## Source document:
[start]
The suspicion lingered in the public, as confirmed by nuclear physicist Dr. Harold Urey, that the AEC was not making sufficient progress in developing atomic energy, though stockpiling atomic bombs. The inquiry left many unanswered questions, such as whether good scientists were being scared away by too much emphasis on the manufacture of weapons and not enough on peaceful uses of atomic energy. Instead, it had devolved to a partisan inquiry, leaving the country in doubt at a time when it needed, in the wake of the development of the bomb by the Soviets, greater certainty.

"Symbolic Building" finds the new Manhattan U.N. headquarters, the cornerstone of which the President and other dignitaries had just dedicated, to be symbolic, situated on land donated by John D. Rockefeller, Jr., which had once held slums inhabited by poor immigrants from many foreign lands.

The President, in his address, had spoken of making the Charter as strong as the steel in the building and pursuing its objectives with resolution as firm as the rock on which the building stood, while conducting affairs as foursquare with the Charter as was the cornerstone.

It finds it good that the President had reminded again of the goal of the U.N. to provide and maintain peace and a better life in the world, as it had sometimes become lost during some of the U.N. failures during its first four years of existence.

"Are You Doing Your Part?" tells of the preparations for the annual Carolina Christmas Festival in Charlotte proceeding on schedule, save for the contributions to support it, which lagged behind the $20,000 goal. The Festival was a boon to merchants and thus the city as a whole, was enjoyed by the residents and visitors, and so it urges giving to it.

It hopes that it would one day reach the proportions of Mardi Gras or the Memphis Cotton Festival.

You don't want that at Christmastime with the children around.
[end]
## Work to complete:
**A)** According to the editorial summary, what was the fundraising goal for the Carolina Christmas Festival?
**B)** In the stretch of the records from their start through the line that contains "[x=297, y=245]", substitute "Display" for "Viewport" and give back only those lines.
The editorial summary has no connection to the records that come after it.

## Provided records:
[start]
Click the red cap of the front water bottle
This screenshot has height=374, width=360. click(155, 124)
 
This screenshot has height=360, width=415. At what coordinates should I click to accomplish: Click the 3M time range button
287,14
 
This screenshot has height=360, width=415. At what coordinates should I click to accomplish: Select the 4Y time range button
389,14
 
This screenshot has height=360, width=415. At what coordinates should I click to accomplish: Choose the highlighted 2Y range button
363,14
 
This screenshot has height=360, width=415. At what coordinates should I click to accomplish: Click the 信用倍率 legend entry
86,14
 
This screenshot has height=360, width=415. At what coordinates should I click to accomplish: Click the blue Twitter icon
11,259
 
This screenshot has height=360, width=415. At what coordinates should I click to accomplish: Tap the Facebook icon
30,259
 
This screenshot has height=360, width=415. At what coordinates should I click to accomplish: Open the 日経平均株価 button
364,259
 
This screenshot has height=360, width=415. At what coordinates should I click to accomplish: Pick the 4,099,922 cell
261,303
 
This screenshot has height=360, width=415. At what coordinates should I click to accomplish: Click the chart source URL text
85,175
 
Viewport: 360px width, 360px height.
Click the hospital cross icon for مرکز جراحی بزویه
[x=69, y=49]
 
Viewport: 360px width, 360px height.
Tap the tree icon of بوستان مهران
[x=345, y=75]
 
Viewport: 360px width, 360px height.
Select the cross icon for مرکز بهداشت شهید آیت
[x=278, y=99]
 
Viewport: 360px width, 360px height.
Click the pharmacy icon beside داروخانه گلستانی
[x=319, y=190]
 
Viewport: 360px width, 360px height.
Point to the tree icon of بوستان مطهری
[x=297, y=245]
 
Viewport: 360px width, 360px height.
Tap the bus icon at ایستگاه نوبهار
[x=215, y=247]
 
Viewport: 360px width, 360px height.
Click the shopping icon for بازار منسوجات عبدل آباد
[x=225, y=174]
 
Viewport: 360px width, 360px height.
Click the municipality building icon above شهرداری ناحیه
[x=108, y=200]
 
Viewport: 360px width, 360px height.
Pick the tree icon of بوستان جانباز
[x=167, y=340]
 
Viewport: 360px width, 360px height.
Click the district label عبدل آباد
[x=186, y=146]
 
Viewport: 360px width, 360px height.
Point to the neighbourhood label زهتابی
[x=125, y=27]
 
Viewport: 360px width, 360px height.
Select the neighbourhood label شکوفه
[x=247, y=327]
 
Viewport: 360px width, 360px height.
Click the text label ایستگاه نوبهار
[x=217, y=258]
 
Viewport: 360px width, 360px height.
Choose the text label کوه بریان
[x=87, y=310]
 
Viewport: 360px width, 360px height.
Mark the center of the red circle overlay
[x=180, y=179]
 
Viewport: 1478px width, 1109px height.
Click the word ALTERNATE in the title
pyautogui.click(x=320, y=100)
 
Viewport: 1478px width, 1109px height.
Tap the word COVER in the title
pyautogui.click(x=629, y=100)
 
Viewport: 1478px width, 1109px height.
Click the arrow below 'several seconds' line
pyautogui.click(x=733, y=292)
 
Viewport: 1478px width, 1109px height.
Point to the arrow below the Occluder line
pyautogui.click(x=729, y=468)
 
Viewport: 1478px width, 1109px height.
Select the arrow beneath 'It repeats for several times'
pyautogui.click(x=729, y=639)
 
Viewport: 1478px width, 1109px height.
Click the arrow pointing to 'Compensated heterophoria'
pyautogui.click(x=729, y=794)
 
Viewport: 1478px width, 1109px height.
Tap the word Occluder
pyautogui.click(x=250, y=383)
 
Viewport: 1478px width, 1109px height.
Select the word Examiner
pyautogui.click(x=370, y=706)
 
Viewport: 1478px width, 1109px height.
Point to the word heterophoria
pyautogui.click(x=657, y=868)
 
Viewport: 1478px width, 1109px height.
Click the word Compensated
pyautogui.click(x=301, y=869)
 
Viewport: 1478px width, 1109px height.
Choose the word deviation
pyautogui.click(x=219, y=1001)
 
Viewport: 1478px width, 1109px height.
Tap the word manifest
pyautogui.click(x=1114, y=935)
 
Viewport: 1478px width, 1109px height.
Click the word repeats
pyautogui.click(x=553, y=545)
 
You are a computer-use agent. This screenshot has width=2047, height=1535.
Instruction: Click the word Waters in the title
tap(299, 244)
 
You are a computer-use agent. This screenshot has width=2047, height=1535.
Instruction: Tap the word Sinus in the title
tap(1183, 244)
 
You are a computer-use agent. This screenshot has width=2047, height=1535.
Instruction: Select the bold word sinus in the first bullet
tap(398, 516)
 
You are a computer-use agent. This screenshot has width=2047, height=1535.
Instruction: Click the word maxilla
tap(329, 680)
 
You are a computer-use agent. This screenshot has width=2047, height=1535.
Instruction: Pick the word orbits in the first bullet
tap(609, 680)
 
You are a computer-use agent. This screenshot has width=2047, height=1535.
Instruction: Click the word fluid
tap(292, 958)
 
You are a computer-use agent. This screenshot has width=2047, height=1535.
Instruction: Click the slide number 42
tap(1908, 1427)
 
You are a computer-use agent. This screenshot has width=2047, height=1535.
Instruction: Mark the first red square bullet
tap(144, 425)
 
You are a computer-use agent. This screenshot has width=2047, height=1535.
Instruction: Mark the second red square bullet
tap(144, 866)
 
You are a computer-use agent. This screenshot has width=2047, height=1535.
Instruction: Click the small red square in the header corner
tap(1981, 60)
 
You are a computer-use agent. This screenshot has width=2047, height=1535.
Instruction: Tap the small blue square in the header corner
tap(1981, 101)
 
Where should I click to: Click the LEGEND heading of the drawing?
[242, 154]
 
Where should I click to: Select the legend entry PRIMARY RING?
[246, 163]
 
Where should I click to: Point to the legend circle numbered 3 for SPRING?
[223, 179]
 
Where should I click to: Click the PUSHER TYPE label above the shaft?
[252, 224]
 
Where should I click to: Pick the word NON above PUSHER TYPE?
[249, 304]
[end]
## Problem solutions:
**A)** $20,000

**B)**
Click the red cap of the front water bottle
This screenshot has height=374, width=360. click(155, 124)
 
This screenshot has height=360, width=415. At what coordinates should I click to accomplish: Click the 3M time range button
287,14
 
This screenshot has height=360, width=415. At what coordinates should I click to accomplish: Select the 4Y time range button
389,14
 
This screenshot has height=360, width=415. At what coordinates should I click to accomplish: Choose the highlighted 2Y range button
363,14
 
This screenshot has height=360, width=415. At what coordinates should I click to accomplish: Click the 信用倍率 legend entry
86,14
 
This screenshot has height=360, width=415. At what coordinates should I click to accomplish: Click the blue Twitter icon
11,259
 
This screenshot has height=360, width=415. At what coordinates should I click to accomplish: Tap the Facebook icon
30,259
 
This screenshot has height=360, width=415. At what coordinates should I click to accomplish: Open the 日経平均株価 button
364,259
 
This screenshot has height=360, width=415. At what coordinates should I click to accomplish: Pick the 4,099,922 cell
261,303
 
This screenshot has height=360, width=415. At what coordinates should I click to accomplish: Click the chart source URL text
85,175
 
Display: 360px width, 360px height.
Click the hospital cross icon for مرکز جراحی بزویه
[x=69, y=49]
 
Display: 360px width, 360px height.
Tap the tree icon of بوستان مهران
[x=345, y=75]
 
Display: 360px width, 360px height.
Select the cross icon for مرکز بهداشت شهید آیت
[x=278, y=99]
 
Display: 360px width, 360px height.
Click the pharmacy icon beside داروخانه گلستانی
[x=319, y=190]
 
Display: 360px width, 360px height.
Point to the tree icon of بوستان مطهری
[x=297, y=245]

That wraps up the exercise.